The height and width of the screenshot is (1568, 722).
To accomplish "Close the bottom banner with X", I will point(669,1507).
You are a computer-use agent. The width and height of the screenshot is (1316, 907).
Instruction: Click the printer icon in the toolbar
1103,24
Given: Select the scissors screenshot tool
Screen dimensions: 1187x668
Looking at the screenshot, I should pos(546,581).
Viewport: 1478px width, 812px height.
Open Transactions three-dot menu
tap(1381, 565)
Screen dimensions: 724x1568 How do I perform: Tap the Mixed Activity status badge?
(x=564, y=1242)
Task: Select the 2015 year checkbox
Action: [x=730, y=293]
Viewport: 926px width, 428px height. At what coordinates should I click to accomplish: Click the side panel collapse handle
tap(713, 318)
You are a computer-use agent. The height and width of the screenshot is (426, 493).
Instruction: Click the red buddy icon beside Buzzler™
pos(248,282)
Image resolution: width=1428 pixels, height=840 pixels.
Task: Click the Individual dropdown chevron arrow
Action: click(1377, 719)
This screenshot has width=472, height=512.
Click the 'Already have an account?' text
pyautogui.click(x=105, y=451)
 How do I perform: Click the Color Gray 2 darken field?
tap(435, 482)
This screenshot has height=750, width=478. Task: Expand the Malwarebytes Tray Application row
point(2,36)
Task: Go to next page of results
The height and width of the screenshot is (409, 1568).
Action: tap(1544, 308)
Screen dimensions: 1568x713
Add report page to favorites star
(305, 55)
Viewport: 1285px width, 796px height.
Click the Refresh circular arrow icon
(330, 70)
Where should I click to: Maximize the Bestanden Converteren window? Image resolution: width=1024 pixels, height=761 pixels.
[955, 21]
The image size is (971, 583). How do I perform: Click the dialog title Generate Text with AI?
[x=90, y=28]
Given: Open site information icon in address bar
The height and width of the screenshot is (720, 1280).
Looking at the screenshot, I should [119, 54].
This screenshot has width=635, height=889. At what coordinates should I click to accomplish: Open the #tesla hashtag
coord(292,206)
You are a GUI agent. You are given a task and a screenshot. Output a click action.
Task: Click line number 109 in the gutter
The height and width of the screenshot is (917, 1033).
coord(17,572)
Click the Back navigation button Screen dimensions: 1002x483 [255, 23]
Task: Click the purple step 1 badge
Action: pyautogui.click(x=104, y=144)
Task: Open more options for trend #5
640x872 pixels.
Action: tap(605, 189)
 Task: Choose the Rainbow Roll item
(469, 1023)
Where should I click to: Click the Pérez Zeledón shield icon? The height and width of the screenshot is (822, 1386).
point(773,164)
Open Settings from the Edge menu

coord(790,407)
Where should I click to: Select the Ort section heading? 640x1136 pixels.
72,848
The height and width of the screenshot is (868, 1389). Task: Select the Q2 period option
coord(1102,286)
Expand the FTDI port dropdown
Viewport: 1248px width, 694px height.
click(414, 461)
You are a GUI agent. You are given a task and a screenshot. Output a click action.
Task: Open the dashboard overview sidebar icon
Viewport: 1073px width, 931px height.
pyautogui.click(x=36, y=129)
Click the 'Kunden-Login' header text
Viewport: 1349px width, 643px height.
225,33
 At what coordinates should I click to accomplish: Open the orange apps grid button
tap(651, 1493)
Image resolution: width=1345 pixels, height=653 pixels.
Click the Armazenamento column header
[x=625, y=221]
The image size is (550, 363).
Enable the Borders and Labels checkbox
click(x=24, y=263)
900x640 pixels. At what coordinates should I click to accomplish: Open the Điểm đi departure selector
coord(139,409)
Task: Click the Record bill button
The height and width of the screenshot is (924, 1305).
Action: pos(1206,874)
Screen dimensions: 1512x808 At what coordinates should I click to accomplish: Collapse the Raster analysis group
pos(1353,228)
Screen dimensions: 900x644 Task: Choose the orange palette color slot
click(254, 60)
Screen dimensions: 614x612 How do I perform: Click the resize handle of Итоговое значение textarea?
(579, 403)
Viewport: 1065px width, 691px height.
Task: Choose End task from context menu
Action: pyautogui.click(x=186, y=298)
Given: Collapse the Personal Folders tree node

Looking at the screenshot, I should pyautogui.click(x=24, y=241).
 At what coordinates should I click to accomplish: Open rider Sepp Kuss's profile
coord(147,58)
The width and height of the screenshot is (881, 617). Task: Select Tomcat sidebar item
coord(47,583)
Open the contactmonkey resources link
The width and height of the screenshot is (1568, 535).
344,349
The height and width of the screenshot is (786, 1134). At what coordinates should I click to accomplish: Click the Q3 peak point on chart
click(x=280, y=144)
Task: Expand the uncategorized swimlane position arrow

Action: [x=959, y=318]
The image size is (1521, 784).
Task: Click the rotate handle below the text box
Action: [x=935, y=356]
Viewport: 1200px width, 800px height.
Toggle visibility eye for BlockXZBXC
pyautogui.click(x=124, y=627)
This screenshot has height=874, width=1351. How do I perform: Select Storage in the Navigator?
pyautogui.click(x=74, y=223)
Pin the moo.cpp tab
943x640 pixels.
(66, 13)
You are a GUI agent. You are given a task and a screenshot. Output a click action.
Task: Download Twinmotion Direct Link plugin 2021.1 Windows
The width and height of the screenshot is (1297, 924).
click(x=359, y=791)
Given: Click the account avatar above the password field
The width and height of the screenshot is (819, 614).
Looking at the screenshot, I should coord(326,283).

(Work instructions): Could you print all of the data above once more, unaltered?

(Exercise answer):
The height and width of the screenshot is (1568, 722).
To accomplish "Close the bottom banner with X", I will point(669,1507).
You are a computer-use agent. The width and height of the screenshot is (1316, 907).
Instruction: Click the printer icon in the toolbar
1103,24
Given: Select the scissors screenshot tool
Screen dimensions: 1187x668
Looking at the screenshot, I should pos(546,581).
Viewport: 1478px width, 812px height.
Open Transactions three-dot menu
tap(1381, 565)
Screen dimensions: 724x1568 How do I perform: Tap the Mixed Activity status badge?
(x=564, y=1242)
Task: Select the 2015 year checkbox
Action: [x=730, y=293]
Viewport: 926px width, 428px height. At what coordinates should I click to accomplish: Click the side panel collapse handle
tap(713, 318)
You are a computer-use agent. The height and width of the screenshot is (426, 493).
Instruction: Click the red buddy icon beside Buzzler™
pos(248,282)
Image resolution: width=1428 pixels, height=840 pixels.
Task: Click the Individual dropdown chevron arrow
Action: click(1377, 719)
This screenshot has width=472, height=512.
Click the 'Already have an account?' text
pyautogui.click(x=105, y=451)
 How do I perform: Click the Color Gray 2 darken field?
tap(435, 482)
This screenshot has height=750, width=478. Task: Expand the Malwarebytes Tray Application row
point(2,36)
Task: Go to next page of results
The height and width of the screenshot is (409, 1568).
Action: tap(1544, 308)
Screen dimensions: 1568x713
Add report page to favorites star
(305, 55)
Viewport: 1285px width, 796px height.
Click the Refresh circular arrow icon
(330, 70)
Where should I click to: Maximize the Bestanden Converteren window? Image resolution: width=1024 pixels, height=761 pixels.
[955, 21]
The image size is (971, 583). How do I perform: Click the dialog title Generate Text with AI?
[x=90, y=28]
Given: Open site information icon in address bar
The height and width of the screenshot is (720, 1280).
Looking at the screenshot, I should [119, 54].
This screenshot has width=635, height=889. At what coordinates should I click to accomplish: Open the #tesla hashtag
coord(292,206)
You are a GUI agent. You are given a task and a screenshot. Output a click action.
Task: Click line number 109 in the gutter
The height and width of the screenshot is (917, 1033).
coord(17,572)
Click the Back navigation button Screen dimensions: 1002x483 [255, 23]
Task: Click the purple step 1 badge
Action: pyautogui.click(x=104, y=144)
Task: Open more options for trend #5
640x872 pixels.
Action: tap(605, 189)
 Task: Choose the Rainbow Roll item
(469, 1023)
Where should I click to: Click the Pérez Zeledón shield icon? The height and width of the screenshot is (822, 1386).
point(773,164)
Open Settings from the Edge menu

coord(790,407)
Where should I click to: Select the Ort section heading? 640x1136 pixels.
72,848
The height and width of the screenshot is (868, 1389). Task: Select the Q2 period option
coord(1102,286)
Expand the FTDI port dropdown
Viewport: 1248px width, 694px height.
click(414, 461)
You are a GUI agent. You are given a task and a screenshot. Output a click action.
Task: Open the dashboard overview sidebar icon
Viewport: 1073px width, 931px height.
pyautogui.click(x=36, y=129)
Click the 'Kunden-Login' header text
Viewport: 1349px width, 643px height.
225,33
 At what coordinates should I click to accomplish: Open the orange apps grid button
tap(651, 1493)
Image resolution: width=1345 pixels, height=653 pixels.
Click the Armazenamento column header
[x=625, y=221]
The image size is (550, 363).
Enable the Borders and Labels checkbox
click(x=24, y=263)
900x640 pixels. At what coordinates should I click to accomplish: Open the Điểm đi departure selector
coord(139,409)
Task: Click the Record bill button
The height and width of the screenshot is (924, 1305).
Action: pos(1206,874)
Screen dimensions: 1512x808 At what coordinates should I click to accomplish: Collapse the Raster analysis group
pos(1353,228)
Screen dimensions: 900x644 Task: Choose the orange palette color slot
click(254, 60)
Screen dimensions: 614x612 How do I perform: Click the resize handle of Итоговое значение textarea?
(579, 403)
Viewport: 1065px width, 691px height.
Task: Choose End task from context menu
Action: pyautogui.click(x=186, y=298)
Given: Collapse the Personal Folders tree node

Looking at the screenshot, I should pyautogui.click(x=24, y=241).
 At what coordinates should I click to accomplish: Open rider Sepp Kuss's profile
coord(147,58)
The width and height of the screenshot is (881, 617). Task: Select Tomcat sidebar item
coord(47,583)
Open the contactmonkey resources link
The width and height of the screenshot is (1568, 535).
344,349
The height and width of the screenshot is (786, 1134). At what coordinates should I click to accomplish: Click the Q3 peak point on chart
click(x=280, y=144)
Task: Expand the uncategorized swimlane position arrow

Action: [x=959, y=318]
The image size is (1521, 784).
Task: Click the rotate handle below the text box
Action: [x=935, y=356]
Viewport: 1200px width, 800px height.
Toggle visibility eye for BlockXZBXC
pyautogui.click(x=124, y=627)
This screenshot has height=874, width=1351. How do I perform: Select Storage in the Navigator?
pyautogui.click(x=74, y=223)
Pin the moo.cpp tab
943x640 pixels.
(66, 13)
You are a GUI agent. You are given a task and a screenshot. Output a click action.
Task: Download Twinmotion Direct Link plugin 2021.1 Windows
The width and height of the screenshot is (1297, 924).
click(x=359, y=791)
Given: Click the account avatar above the password field
The width and height of the screenshot is (819, 614).
Looking at the screenshot, I should coord(326,283).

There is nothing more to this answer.